Last Updated on October 22, 2022 by Dave Farquhar
I’ve been messing around with Windows 95 on a 486 PC. When people think of non-optional bloat and Windows 95 or 98, they usually think of Internet Explorer. But there were two non-removable components in the original Windows 95, when Internet Explorer was an afterthought in the plus pack, that date from Microsoft’s ambition to supplant Lotus Notes and AOL. Let’s talk about cutting the bloat out of Windows 95. Specifically, how to remove the inbox and MSN, and reduce the minimum requirements to 17 MB.

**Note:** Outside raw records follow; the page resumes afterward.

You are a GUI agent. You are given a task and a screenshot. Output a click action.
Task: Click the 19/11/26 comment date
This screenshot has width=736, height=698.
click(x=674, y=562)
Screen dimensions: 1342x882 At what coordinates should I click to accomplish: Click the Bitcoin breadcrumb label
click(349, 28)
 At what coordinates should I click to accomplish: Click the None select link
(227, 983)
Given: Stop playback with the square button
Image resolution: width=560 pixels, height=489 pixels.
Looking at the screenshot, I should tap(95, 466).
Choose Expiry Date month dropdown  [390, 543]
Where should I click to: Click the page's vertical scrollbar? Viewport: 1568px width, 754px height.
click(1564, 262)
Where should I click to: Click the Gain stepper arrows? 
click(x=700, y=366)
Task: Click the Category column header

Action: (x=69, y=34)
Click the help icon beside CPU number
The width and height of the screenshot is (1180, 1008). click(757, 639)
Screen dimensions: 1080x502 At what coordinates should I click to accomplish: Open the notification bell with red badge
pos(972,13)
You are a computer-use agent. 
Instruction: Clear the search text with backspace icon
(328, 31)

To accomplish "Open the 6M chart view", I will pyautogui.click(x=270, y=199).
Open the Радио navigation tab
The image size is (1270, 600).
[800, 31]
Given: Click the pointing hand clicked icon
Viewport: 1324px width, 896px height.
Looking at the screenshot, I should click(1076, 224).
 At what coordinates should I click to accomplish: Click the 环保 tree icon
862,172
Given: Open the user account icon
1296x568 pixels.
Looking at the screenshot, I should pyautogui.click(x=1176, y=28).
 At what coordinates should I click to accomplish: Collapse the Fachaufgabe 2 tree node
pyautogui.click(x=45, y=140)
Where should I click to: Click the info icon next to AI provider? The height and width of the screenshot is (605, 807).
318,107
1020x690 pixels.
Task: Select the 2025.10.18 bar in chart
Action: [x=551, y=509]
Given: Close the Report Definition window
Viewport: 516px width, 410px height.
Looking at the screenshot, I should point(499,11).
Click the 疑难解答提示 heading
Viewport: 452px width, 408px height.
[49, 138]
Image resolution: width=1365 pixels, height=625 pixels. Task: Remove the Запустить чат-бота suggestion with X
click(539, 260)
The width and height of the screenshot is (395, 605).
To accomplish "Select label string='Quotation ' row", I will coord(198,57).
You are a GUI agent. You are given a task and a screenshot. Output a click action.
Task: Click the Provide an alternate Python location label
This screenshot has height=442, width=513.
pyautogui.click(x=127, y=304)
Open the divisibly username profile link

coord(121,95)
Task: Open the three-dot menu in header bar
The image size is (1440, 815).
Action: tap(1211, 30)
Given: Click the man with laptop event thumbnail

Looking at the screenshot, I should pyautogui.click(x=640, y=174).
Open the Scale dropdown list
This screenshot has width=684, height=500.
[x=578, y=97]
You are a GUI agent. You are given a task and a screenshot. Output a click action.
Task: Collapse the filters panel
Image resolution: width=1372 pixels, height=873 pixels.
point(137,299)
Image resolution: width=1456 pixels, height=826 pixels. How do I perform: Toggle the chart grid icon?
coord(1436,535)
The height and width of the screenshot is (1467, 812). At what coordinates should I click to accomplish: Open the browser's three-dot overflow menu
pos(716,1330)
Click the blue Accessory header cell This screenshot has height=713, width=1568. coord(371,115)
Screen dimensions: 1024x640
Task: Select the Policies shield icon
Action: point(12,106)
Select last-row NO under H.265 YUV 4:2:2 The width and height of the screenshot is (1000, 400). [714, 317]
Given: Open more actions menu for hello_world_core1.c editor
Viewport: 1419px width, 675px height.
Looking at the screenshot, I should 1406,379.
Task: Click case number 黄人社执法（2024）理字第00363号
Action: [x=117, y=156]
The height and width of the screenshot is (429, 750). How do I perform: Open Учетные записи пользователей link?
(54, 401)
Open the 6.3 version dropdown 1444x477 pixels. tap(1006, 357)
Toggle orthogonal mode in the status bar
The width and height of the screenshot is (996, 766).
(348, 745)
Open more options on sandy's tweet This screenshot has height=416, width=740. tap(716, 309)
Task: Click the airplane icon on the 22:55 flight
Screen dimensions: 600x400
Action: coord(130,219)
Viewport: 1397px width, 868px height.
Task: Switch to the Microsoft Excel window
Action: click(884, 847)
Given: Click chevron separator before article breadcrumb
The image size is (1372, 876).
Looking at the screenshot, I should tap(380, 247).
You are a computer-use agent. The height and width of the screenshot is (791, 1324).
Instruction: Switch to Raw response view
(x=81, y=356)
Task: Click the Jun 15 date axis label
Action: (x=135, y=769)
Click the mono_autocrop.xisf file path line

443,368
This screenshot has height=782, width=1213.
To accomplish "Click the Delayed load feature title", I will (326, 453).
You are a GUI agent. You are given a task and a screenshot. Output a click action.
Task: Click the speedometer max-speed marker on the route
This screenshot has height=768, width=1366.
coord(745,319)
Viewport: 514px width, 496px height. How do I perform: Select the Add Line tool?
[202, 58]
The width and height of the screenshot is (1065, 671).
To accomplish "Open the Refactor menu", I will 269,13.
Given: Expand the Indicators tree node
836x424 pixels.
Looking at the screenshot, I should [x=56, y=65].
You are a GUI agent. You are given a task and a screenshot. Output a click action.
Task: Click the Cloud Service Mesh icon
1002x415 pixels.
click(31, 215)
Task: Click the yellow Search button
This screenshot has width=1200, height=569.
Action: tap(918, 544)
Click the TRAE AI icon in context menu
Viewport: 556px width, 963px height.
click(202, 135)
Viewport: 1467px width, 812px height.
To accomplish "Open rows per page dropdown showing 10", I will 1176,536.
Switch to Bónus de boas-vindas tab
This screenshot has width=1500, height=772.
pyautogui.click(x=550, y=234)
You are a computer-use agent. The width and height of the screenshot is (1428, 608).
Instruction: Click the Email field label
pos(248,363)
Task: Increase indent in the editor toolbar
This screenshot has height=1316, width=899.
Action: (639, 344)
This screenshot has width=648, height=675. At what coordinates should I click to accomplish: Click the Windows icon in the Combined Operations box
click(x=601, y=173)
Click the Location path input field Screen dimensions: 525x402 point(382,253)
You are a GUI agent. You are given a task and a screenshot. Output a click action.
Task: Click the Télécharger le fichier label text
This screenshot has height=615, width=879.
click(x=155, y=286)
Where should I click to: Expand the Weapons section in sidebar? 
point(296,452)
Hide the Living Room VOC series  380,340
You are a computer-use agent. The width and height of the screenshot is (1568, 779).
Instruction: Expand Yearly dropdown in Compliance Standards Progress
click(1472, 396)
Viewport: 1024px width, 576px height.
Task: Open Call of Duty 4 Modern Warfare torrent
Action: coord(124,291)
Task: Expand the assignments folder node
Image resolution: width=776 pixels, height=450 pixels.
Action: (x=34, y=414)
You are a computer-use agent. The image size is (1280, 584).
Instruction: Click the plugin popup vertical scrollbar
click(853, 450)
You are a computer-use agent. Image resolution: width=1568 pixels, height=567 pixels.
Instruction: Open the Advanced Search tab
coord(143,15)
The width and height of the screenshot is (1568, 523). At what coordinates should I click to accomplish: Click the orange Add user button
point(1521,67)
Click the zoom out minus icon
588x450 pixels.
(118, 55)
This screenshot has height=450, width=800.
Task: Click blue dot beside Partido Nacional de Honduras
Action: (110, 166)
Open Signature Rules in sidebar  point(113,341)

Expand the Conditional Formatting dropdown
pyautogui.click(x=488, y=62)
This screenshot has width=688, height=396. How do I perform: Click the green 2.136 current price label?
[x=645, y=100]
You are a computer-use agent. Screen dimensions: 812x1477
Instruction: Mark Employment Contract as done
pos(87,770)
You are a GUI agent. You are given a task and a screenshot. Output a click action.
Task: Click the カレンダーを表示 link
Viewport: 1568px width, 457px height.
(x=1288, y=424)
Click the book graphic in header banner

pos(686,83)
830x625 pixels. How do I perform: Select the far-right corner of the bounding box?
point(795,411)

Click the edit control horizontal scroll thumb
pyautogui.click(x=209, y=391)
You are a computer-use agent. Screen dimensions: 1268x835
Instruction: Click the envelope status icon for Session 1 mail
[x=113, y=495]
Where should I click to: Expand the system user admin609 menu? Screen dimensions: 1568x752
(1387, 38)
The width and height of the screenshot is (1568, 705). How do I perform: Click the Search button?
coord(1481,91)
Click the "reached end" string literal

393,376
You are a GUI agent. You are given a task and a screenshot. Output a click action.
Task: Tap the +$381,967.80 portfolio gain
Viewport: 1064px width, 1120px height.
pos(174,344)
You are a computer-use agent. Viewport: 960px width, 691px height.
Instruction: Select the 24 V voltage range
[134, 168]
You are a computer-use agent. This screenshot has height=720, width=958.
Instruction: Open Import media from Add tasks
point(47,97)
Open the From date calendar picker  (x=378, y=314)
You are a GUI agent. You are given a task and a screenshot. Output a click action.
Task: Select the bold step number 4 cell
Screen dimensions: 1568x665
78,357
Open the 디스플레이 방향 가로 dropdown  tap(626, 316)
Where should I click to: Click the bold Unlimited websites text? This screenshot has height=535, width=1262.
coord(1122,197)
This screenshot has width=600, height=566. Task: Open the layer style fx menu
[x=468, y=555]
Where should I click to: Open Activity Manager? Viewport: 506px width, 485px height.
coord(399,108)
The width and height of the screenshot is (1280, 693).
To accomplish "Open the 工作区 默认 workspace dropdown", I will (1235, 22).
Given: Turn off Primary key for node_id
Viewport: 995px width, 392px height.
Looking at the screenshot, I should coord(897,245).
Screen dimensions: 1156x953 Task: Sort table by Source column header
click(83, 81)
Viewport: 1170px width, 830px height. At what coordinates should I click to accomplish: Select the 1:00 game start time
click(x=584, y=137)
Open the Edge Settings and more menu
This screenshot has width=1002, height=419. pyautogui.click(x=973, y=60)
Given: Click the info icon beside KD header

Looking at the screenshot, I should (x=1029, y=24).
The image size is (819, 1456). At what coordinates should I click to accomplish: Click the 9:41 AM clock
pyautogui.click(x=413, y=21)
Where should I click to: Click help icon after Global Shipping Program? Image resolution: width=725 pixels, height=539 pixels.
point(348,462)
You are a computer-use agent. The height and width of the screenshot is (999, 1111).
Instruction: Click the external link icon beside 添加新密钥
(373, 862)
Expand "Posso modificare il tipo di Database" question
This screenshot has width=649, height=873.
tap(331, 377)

Why would you want to do this? Disk space isn’t a problem anymore, but the bloat does slow down Windows 95’s FAT file system. There’s no software you want or need to use today on a retro Windows 95 build that needs these components, so they are just wasting space and slowing down your disk. Even if you’re using a solid state solution. I covered this back in 1999 in my book about Windows 95 and 98, but it doesn’t seem like the information is easy to get anymore, so I want to revisit it here.
Removing the inbox and MSN from Windows 95
There are some options that the Windows set up program doesn’t make selectable. To cut that bloat from Windows 95, you have to hack one of the installation files.
First, copy the Windows CD to a hard drive. It’s easier if you use a modern PC, as a modern PC can open the CAB files. You can just open the cab file and pull the file you need. Open the file precopy2.cab and extract the file setuppp.inf.
Open that file in a text editor, such as notepad, and delete two lines. Look for a line that says mos.inf (as in Microsoft Online Service) and one that says msmail.inf (as in Microsoft Mail). Delete those two lines and save the file.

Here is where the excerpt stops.